Data excerpts:
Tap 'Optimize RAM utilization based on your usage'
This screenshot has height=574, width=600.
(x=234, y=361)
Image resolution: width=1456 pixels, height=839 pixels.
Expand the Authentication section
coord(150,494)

---

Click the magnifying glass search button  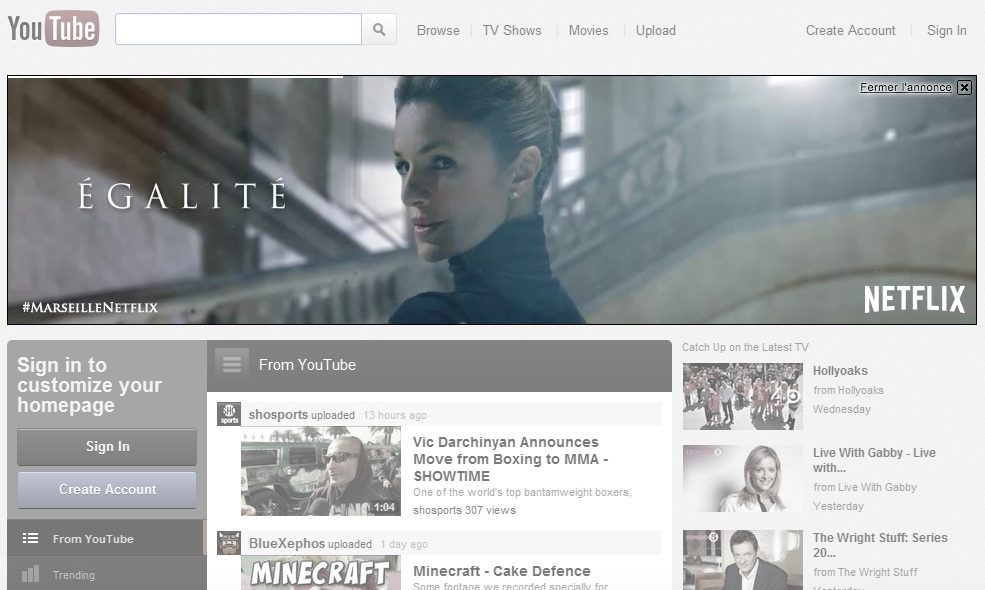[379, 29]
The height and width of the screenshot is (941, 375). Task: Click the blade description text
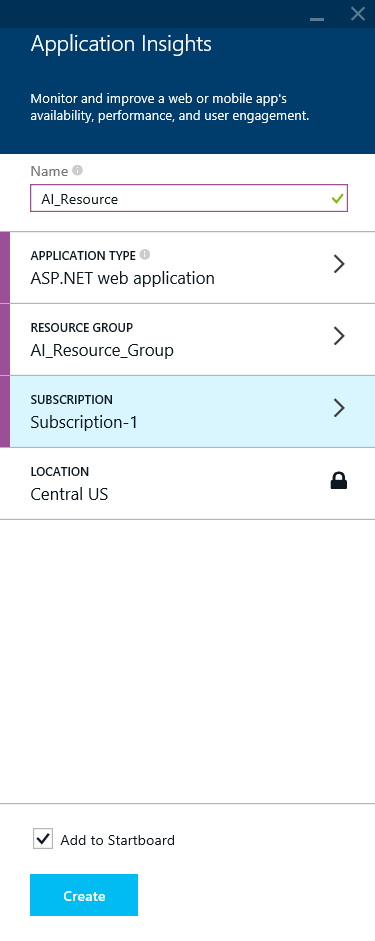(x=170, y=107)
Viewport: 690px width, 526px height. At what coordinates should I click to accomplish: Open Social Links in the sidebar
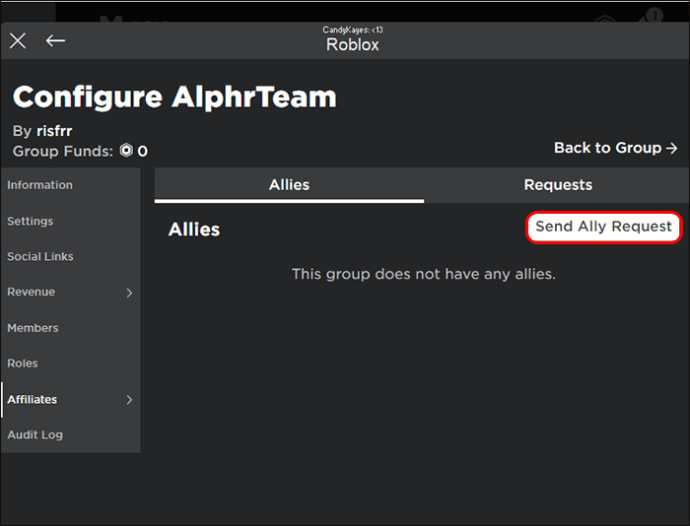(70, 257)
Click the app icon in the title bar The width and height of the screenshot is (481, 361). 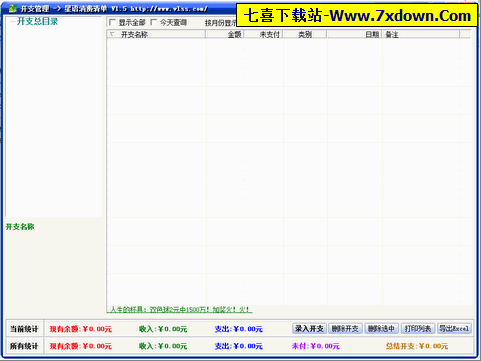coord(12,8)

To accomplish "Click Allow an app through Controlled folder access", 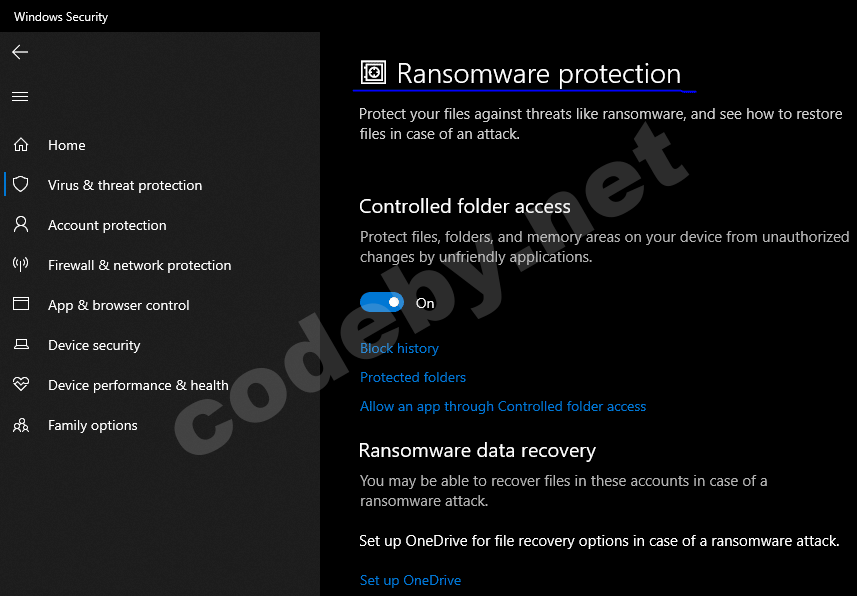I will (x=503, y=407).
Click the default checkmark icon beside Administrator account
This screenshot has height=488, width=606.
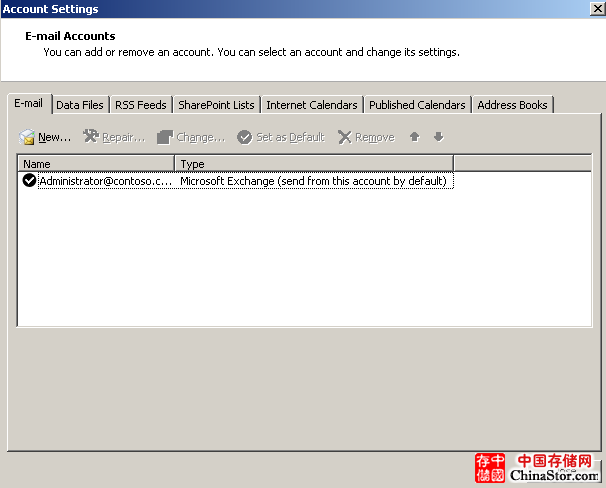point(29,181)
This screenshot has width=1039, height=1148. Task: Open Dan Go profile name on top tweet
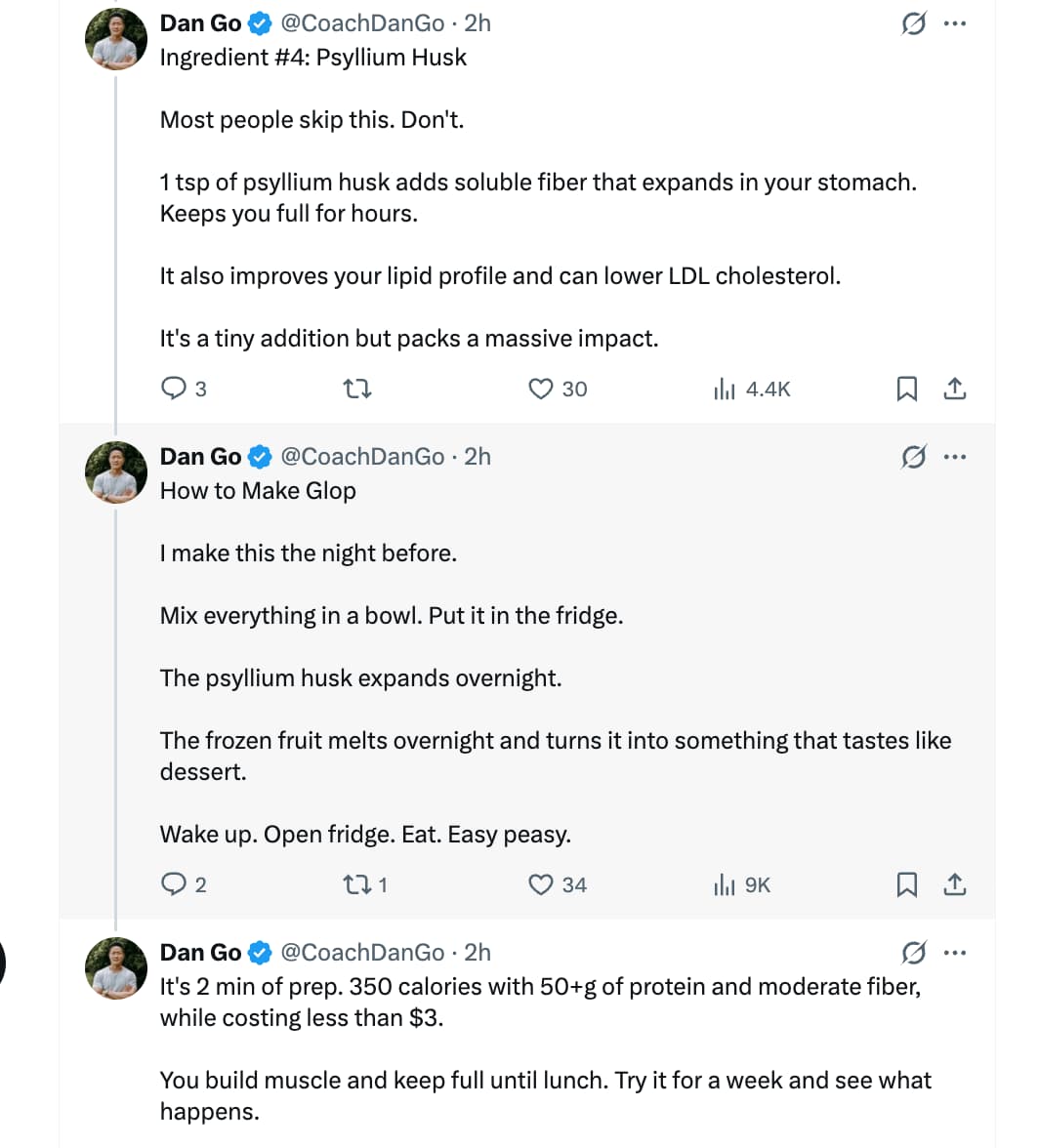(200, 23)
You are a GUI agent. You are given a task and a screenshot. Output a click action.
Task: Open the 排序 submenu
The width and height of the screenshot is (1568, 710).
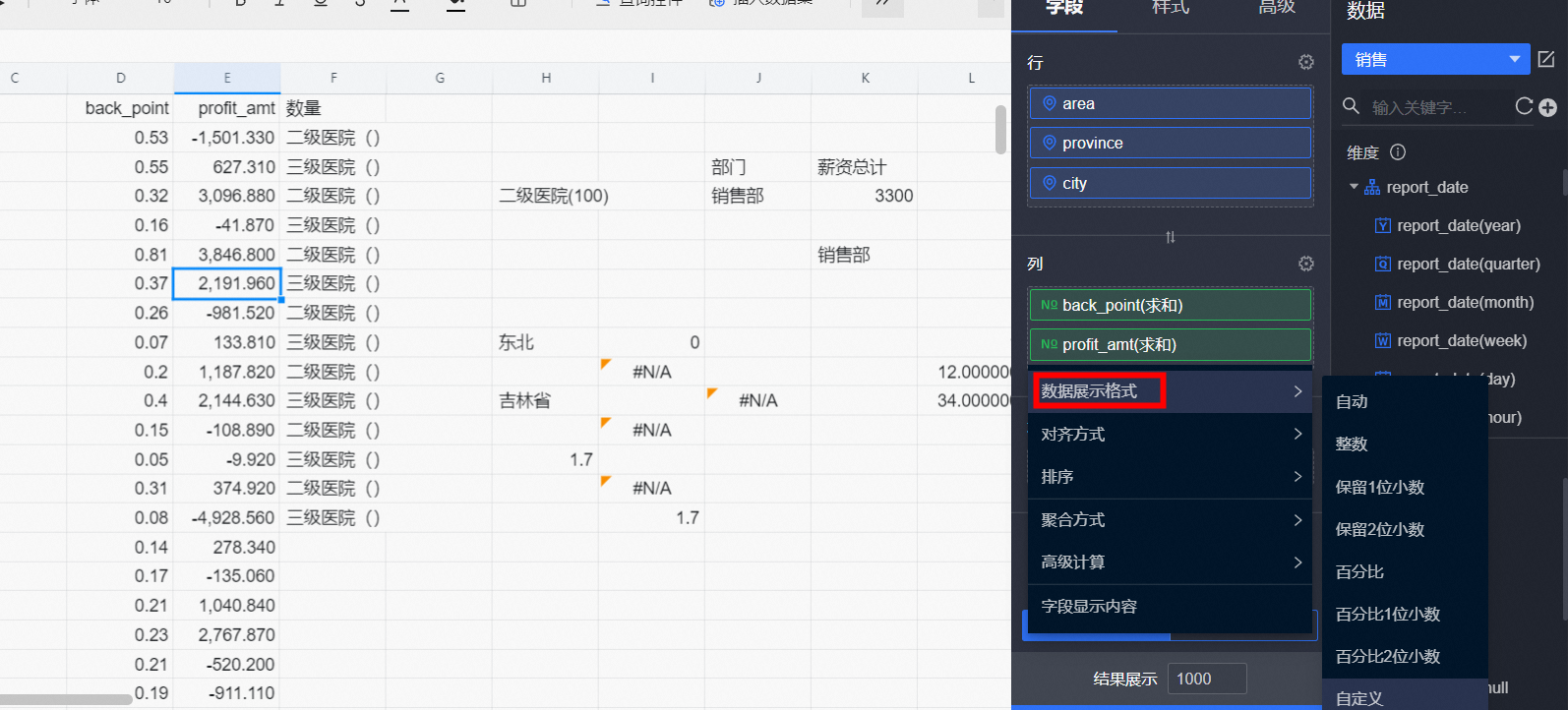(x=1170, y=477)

_WHAT NEEDS TO BE DONE_
Exactly reproduce the lines above, starting at the one that contains "This screenshot has height=488, width=606." and ending at the one that contains "Task: Open the 排序 submenu", both inclusive; leave the pictures out and add no other lines.

_RESPONSE BELOW_
This screenshot has height=488, width=606.
point(29,181)
This screenshot has width=1039, height=1148. Task: Open Dan Go profile name on top tweet
(200, 23)
You are a GUI agent. You are given a task and a screenshot. Output a click action.
Task: Open the 排序 submenu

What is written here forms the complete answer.